**Quoted passage:**
━━━━━━━━━━━━━━━━━━━━

Where: Amsterdam, Netherlands

When:  1945- 1959


A Dutch secretary named Ida Peerdeman reported receiving Marian apparitions over the course of 14 years. In the apparition messages, as related by Peerdeman, Mary uses Scripture to draw a particular connection between herself and Eve. In the book of Genesis, Adam names his wife twice, naming her "Woman" at her creation and "Mother of All Living" after the Fall.  Similarly, in the Gospel of John, Jesus calls Mary "Woman" at the Wedding at Cana but shifts from "Woman" to "Mother" at the end of the Passion account. The apparition messages draw on this parallelism to say that Mary, like Eve, has two names,   the first name being "Mary" or "Lady" (corresponding to Eve's first name, "Woman"), and the second name expressible as "The Lady of All Nations" or "The Mother of All Nations"  (corresponding to Eve's second name, "Mother of All Living"). Consequently, the speaker in the apparition messages repeatedly identifies herself as "the Lady of All Nations, who once was Mary." Peerdeman's apparition messages predict that this "second name" of Mary will one day be codified in a Marian dogma that will express Mary's motherhood using the three titles of Coredemptrix, Mediatrix, and Advocate.

━━━━━━━━━━━━━━━━━━━━

**Extracted material:**
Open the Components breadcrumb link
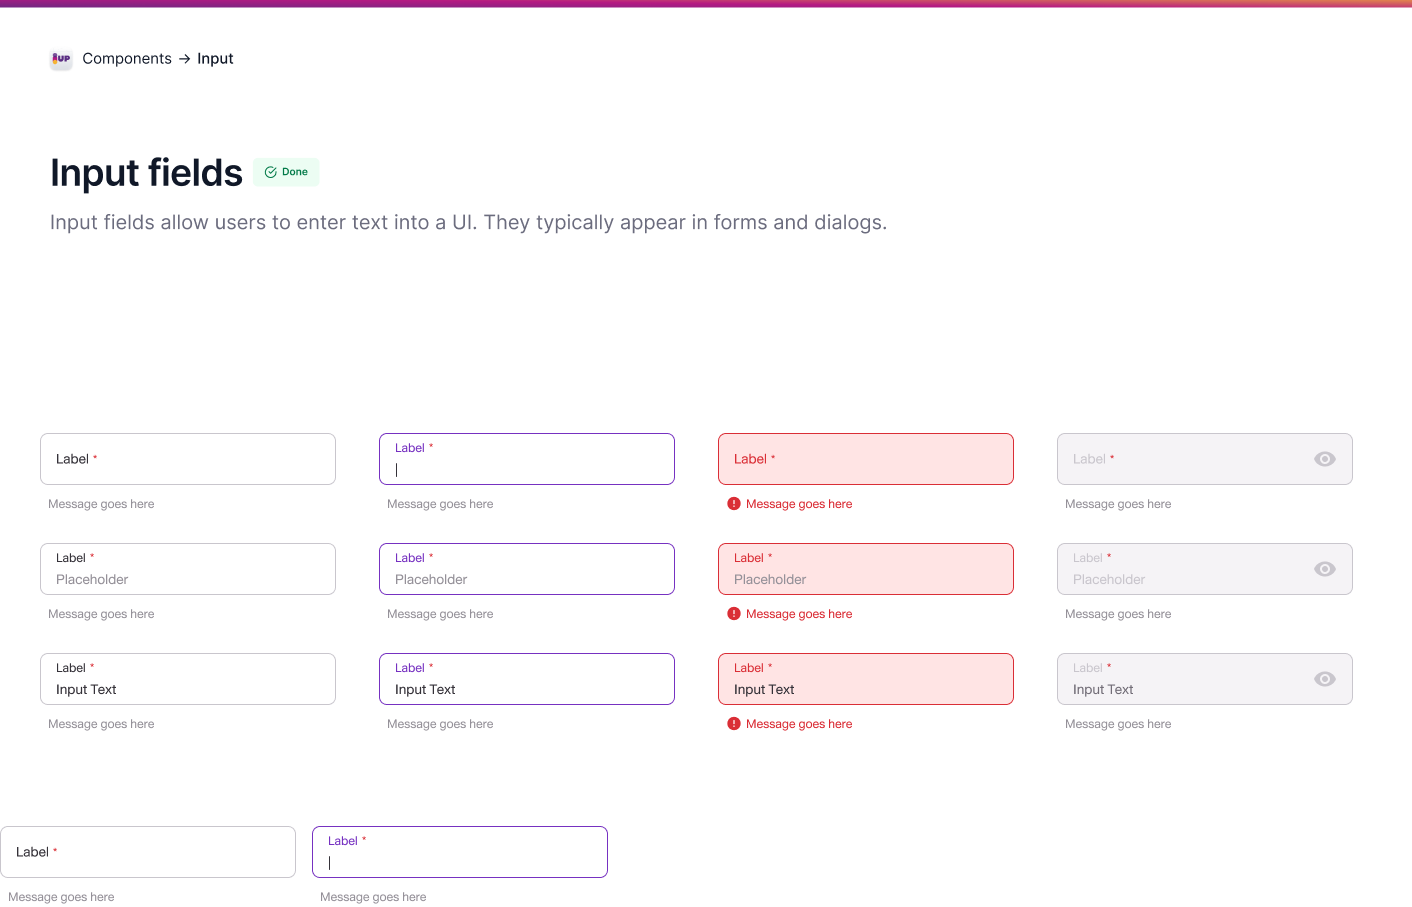 (x=127, y=59)
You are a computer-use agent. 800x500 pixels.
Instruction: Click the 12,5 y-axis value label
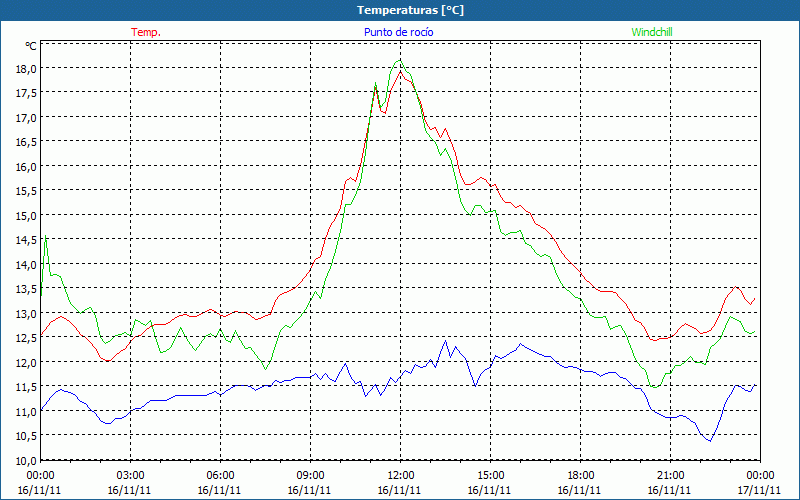(x=24, y=338)
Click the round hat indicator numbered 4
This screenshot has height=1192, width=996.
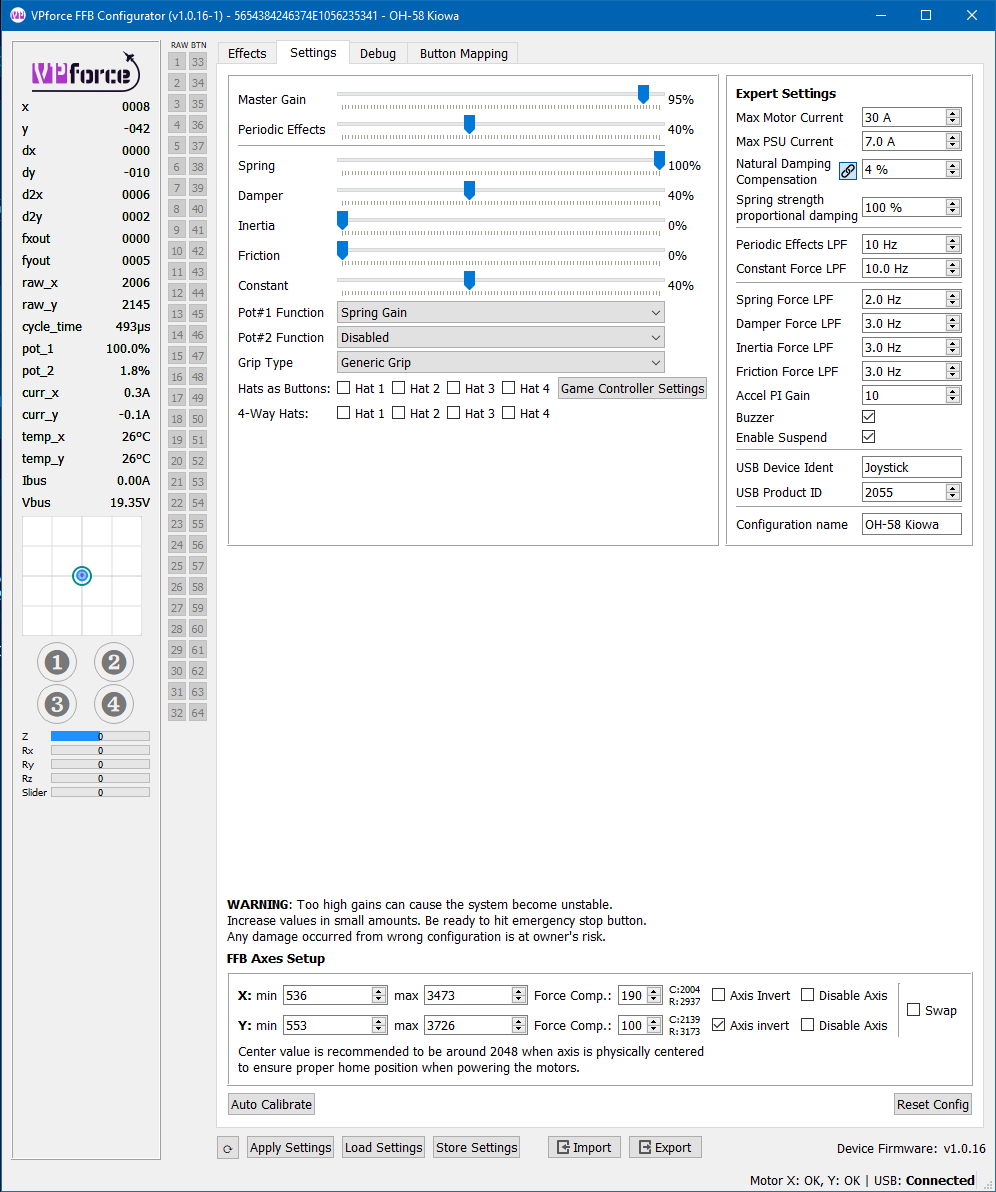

━━━━━━━━━━━━━━━━━━━━

**Task brief:** Please carry on the passage about Ida Peerdeman's Amsterdam apparitions, starting right after its last sentence and not after the entries.

**Task result:**
In February 1951, the Lady of the apparition reportedly began identifying herself in a different way: “I am the Lady, Mary, Mother of All Nations. You may say: The Lady of All Nations or Mother of All Nations, who once was Mary." The following month the lady said, "The whole world is degenerating, and because of this the Son is sending the Lady of All Nations, who once was Mary." In July, she explained, "‘Who once was Mary’ means: many people have known Mary as Mary. Now, however, in this new era which is about to begin, I wish to be the Lady of All Nations."  Peerdeman's apparition messages cite the Gospel of John as the basis of this dual naming of Mary: "At the departure of the Lord Jesus Christ, He gave Miriam, or Mary, to the nations in one act, giving her as ‘The Lady of All Nations’. For He spoke the words, ‘Woman, behold your son; son, behold your mother.’ One act, and by this Miriam, or Mary, received this new title."